>>
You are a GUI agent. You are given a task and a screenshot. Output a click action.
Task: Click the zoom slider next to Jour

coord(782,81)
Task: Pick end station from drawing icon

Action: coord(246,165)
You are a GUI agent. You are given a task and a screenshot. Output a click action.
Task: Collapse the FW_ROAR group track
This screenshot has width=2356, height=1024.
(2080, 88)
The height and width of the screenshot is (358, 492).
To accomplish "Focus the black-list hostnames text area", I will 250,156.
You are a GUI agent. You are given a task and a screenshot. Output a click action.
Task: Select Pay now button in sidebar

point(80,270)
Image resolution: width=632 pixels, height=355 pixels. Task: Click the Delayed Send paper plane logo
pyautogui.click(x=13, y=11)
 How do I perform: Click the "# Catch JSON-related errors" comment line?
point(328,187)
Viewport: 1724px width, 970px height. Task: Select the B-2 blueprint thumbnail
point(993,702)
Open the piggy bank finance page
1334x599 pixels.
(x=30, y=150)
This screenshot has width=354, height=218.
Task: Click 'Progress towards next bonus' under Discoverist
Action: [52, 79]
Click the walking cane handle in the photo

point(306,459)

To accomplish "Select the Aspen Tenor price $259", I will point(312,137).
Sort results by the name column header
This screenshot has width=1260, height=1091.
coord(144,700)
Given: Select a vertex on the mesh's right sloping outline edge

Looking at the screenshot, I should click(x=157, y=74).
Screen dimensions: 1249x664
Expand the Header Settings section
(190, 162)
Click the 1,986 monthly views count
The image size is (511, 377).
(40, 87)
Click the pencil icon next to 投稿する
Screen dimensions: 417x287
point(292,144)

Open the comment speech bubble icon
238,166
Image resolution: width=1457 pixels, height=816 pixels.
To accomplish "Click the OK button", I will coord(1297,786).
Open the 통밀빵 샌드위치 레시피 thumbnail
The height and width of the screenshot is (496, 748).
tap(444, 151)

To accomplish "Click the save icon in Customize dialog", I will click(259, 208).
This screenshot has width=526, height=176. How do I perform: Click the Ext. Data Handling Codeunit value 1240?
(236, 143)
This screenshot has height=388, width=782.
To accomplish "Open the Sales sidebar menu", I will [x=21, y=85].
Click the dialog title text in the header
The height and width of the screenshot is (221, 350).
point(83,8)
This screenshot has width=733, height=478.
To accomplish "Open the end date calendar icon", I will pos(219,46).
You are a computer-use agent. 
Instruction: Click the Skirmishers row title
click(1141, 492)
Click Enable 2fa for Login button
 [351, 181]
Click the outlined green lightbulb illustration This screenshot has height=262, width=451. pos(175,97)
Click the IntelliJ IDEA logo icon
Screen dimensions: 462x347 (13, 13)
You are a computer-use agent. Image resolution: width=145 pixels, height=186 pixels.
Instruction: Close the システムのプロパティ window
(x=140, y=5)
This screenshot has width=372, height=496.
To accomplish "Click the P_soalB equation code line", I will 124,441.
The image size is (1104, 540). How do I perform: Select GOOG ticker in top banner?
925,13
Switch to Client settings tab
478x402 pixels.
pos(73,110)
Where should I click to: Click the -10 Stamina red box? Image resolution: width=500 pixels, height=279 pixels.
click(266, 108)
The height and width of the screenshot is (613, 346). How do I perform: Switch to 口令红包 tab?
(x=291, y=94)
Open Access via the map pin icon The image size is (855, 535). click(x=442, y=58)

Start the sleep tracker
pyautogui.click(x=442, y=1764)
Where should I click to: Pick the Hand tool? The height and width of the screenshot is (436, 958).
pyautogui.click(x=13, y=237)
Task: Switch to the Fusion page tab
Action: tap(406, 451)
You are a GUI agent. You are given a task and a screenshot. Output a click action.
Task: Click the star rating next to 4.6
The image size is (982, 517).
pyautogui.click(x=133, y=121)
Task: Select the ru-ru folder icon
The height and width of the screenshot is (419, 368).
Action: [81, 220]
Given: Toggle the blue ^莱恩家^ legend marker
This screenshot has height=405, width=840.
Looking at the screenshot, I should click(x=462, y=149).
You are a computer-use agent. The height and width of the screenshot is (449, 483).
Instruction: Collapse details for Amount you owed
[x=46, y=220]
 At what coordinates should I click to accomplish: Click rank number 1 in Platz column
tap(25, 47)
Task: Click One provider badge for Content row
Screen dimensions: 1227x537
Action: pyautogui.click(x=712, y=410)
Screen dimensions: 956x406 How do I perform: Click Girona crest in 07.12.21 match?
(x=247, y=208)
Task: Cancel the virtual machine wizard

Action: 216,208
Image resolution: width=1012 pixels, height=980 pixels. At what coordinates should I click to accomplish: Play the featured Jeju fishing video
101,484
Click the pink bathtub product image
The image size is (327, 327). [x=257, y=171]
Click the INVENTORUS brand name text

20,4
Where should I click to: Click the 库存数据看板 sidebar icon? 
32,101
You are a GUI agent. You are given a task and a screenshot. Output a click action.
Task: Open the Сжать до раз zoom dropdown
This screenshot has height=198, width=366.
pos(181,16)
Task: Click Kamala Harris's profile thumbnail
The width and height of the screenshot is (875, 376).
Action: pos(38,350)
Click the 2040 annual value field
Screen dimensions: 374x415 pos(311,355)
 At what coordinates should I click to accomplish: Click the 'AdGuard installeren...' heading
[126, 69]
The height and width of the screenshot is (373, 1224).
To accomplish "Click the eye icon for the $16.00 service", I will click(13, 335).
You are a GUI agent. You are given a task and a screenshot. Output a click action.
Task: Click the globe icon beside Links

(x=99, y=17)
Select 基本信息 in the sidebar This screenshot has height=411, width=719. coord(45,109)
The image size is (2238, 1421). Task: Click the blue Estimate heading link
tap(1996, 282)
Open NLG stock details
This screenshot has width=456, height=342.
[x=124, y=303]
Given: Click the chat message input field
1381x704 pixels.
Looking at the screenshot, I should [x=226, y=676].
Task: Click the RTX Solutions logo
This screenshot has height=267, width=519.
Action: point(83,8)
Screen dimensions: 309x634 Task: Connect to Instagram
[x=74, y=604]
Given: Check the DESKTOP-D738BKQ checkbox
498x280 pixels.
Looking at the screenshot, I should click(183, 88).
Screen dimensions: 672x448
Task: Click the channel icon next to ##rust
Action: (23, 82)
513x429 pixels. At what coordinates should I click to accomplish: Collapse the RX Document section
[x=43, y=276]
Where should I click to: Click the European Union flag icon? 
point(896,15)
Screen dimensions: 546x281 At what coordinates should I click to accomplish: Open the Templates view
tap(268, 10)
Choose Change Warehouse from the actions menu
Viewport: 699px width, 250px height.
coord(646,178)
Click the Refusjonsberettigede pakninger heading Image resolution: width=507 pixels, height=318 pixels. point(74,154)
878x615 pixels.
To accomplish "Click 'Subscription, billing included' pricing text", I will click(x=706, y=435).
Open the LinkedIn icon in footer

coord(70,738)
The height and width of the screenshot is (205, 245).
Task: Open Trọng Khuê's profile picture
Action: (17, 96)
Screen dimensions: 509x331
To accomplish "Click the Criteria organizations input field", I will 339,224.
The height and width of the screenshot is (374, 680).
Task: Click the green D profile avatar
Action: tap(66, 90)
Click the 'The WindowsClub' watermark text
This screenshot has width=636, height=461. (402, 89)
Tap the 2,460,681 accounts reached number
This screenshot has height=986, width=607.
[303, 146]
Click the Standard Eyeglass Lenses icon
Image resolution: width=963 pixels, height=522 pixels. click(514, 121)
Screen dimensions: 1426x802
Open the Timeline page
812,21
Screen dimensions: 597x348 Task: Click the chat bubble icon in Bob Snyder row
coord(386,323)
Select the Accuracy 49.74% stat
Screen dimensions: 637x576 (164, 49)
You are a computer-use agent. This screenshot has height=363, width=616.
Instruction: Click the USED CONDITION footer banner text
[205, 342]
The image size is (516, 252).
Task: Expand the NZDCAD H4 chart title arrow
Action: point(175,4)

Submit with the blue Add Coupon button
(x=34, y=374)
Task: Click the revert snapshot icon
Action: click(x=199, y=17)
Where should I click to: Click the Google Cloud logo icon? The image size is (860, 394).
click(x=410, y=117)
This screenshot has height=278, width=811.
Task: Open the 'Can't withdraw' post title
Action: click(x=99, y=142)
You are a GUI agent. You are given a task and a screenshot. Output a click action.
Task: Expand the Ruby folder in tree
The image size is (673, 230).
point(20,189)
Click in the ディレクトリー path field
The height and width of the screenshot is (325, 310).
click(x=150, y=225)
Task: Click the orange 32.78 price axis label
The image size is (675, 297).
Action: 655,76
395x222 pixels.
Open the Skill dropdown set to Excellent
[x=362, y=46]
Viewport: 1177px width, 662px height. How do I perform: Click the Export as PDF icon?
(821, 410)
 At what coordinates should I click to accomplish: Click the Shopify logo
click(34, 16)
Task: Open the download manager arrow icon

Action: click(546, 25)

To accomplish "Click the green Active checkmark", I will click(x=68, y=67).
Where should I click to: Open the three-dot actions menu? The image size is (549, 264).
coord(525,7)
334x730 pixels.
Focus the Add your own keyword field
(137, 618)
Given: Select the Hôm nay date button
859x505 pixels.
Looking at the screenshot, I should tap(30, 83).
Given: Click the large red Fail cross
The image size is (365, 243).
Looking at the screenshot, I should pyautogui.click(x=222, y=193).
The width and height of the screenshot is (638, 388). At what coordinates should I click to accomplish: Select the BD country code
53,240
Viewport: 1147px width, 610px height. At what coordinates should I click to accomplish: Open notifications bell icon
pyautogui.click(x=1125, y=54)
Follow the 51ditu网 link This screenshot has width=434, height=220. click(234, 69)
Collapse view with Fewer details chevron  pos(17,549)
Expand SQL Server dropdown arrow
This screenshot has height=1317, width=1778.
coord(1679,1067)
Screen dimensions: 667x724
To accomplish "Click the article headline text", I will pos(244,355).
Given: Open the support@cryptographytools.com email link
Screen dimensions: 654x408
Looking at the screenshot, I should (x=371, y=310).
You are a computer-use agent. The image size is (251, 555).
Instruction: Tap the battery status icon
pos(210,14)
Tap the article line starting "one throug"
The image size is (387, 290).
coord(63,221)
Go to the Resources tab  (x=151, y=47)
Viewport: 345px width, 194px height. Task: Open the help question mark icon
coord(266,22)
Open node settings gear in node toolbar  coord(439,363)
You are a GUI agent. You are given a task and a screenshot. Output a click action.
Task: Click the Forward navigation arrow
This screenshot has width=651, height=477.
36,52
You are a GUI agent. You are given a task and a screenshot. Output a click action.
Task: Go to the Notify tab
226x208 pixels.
<<
● EXERCISE DESCRIPTION
Above are the entries; copy out every line among them that contains the word "computer".

● TASK RESULT
You are a computer-use agent. 
You are a computer-use agent. Image resolution: width=145 pixels, height=186 pixels.
You are a computer-use agent. The height and width of the screenshot is (449, 483).
You are a computer-use agent. This screenshot has height=363, width=616.
You are a computer-use agent. The image size is (251, 555).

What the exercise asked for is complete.